Cette révision veut instaurer une concurrence entre tous les producteurs, grands et petits. Or, les gros producteurs fournissent déjà un courant bon marché grâce à des méthodes discutables (courant produit à partir de sources non renouvelables, à des prix bradés ou fortement subventionnés, qui ne tiennent pas compte des impacts climatiques, environnementaux et de santé publique). Il y aura donc distorsion de concurrence.
Le maintien des prix, en Suisse, sera-t-il garanti ? Rien de moins sûr. Dans les pays européens voisins qui ont totalement libéralisé l’électricité, les tarifs pour les ménages n’ont pas baissé, au contraire : ils ont plutôt augmenté. En général, la baisse des prix de l’électricité n’a pas été répercutée sur les petits consommateurs. En outre, les frais de réseau et les taxes ont augmenté. En Allemagne, par exemple, le prix du kWh a pratiquement doublé en vingt ans.
Il est vrai que la privatisation du marché des télécoms a fait baisser les prix des communications. Mais dans cette opération, si les prix ont baissé, des milliers d’emplois ont été perdus et les conditions de salaire et de travail des employés de la branche ont fortement diminué !
Acidus craint que cette révision de loi n’empêche un contrôle démocratique et considère qu’un tel projet n’est envisageable que si son application reste entièrement sous contrôle de l’État.
A l’heure où l’on prône des économies d’énergie, ce projet de loi favorisant la concurrence et une augmentation de la production est en contradiction avec la loi sur l’énergie votée en 2017 et avec la stratégie énergétique 2050, fondée sur la sortie du nucléaire et le développement des énergies renouvelables locales.
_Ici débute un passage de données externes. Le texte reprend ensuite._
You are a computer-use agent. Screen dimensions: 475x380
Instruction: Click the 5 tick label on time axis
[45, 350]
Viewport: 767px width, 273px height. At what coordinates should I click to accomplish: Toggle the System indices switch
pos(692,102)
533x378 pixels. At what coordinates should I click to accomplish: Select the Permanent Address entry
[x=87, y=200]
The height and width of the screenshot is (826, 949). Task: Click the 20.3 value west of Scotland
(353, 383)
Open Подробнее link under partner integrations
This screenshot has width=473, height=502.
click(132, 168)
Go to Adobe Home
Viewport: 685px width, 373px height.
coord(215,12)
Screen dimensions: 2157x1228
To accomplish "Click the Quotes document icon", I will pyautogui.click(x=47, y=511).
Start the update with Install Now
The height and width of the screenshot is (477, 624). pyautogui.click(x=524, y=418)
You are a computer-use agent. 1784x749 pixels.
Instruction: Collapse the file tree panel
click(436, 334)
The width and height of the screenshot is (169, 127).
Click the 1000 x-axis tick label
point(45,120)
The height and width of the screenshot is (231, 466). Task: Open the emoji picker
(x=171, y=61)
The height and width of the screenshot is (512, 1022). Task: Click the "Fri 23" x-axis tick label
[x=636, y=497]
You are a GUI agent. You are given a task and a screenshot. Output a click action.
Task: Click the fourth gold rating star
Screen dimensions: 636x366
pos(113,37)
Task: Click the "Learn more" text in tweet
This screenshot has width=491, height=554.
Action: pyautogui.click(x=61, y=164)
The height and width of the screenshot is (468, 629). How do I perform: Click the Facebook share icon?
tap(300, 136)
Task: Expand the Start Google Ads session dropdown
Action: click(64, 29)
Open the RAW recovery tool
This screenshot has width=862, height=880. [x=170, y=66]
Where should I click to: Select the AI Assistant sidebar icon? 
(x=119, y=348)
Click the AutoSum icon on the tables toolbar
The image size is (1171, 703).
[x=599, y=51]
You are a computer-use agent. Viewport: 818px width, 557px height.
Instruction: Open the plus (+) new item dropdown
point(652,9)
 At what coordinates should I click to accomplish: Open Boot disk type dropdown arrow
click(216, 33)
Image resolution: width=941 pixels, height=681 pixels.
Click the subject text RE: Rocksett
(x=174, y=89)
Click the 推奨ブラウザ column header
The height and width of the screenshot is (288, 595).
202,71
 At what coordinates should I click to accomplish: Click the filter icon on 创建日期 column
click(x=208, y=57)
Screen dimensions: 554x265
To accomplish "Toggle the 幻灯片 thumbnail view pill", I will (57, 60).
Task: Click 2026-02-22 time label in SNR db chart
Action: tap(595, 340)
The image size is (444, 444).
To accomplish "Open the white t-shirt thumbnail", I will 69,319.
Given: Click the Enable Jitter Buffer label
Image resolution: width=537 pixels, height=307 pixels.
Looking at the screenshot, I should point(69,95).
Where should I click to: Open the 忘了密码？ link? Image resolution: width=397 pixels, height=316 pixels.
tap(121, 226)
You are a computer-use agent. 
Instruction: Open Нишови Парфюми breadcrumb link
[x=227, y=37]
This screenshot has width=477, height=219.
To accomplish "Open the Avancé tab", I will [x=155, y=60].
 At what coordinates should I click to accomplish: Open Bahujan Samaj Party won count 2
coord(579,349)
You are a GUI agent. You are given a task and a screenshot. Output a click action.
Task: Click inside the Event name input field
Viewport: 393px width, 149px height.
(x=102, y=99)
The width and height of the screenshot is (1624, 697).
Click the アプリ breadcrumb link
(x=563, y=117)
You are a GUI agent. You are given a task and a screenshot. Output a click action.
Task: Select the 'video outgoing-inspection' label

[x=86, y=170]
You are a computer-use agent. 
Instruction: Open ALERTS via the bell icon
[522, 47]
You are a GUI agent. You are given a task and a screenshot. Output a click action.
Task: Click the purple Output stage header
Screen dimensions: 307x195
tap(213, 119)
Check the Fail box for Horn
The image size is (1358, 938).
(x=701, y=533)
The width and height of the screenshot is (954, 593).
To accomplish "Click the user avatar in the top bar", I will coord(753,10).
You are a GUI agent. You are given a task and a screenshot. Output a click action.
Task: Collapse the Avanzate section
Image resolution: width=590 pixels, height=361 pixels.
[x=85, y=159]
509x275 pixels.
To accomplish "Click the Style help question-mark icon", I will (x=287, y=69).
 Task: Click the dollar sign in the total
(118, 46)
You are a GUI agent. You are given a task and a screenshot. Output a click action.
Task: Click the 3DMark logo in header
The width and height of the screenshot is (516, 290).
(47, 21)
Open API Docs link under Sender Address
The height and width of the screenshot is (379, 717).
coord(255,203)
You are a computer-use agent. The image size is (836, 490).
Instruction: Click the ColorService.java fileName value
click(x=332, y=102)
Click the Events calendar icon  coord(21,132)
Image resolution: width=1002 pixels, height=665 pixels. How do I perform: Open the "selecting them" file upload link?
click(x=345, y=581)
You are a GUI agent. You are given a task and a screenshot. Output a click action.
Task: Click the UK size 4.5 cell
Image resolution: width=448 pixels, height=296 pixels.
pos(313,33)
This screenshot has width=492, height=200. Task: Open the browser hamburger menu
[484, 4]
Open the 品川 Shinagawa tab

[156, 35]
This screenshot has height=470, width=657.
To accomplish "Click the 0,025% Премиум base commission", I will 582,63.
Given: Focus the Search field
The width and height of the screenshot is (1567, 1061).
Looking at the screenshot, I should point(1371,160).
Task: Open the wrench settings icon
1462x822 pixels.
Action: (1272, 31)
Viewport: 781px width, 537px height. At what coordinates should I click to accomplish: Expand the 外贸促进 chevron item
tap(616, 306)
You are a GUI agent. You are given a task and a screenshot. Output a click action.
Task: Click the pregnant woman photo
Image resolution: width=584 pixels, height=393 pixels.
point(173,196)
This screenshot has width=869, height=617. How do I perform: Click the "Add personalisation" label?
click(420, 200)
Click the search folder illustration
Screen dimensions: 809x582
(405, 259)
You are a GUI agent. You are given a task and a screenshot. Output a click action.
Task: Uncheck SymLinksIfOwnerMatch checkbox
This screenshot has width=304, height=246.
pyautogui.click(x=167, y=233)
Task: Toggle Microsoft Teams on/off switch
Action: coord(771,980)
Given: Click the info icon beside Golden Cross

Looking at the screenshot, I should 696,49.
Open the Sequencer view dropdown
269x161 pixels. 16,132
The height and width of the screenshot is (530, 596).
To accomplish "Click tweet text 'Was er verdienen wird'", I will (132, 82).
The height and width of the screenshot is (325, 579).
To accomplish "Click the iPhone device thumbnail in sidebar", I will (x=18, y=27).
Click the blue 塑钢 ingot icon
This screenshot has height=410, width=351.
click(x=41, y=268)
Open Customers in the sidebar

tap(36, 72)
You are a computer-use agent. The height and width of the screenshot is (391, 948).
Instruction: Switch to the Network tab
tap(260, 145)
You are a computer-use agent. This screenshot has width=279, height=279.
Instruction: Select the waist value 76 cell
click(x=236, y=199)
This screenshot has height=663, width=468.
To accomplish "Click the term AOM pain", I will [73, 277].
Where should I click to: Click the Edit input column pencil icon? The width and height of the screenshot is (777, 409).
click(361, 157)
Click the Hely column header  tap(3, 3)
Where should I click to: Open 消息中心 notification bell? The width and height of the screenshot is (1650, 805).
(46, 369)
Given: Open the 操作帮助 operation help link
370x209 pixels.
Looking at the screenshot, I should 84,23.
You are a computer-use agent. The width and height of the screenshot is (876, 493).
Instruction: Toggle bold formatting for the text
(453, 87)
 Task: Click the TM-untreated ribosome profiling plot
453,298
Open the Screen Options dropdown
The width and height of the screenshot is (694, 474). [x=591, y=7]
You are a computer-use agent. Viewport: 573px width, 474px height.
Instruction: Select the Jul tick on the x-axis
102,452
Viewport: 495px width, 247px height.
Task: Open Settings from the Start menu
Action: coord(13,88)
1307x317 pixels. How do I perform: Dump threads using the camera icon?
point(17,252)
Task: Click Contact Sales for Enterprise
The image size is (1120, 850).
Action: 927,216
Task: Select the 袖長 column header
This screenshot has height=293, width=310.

Le système des contributions attribuées sur la base d’appels d’offre nous semble inquiétant.
Les arguments du Conseil fédéral soulignent essentiellement les avantages économiques de cette loi. Pour Acidus, celle-ci devrait surtout favoriser un accès équitable de l’électricité à tous.
Acidus se demande comment l’État compte nous faire passer des énergies fossiles aux énergies renouvelables, passage qui nécessite des investissements importants.
A qui et à quoi servira cette réforme ? À qui profiteront les bénéfices ? Aux financiers ? Aux moyennes entreprises ? Aux grands producteurs ? Sûrement pas aux petits consommateurs… Une fois de plus, les grands producteurs d’énergie semblent être les vainqueurs de cette réforme, de même que les grands consommateurs.
Acidus demande aux partis, aux syndicats et à toute association intéressée de se joindre à sa prise de position.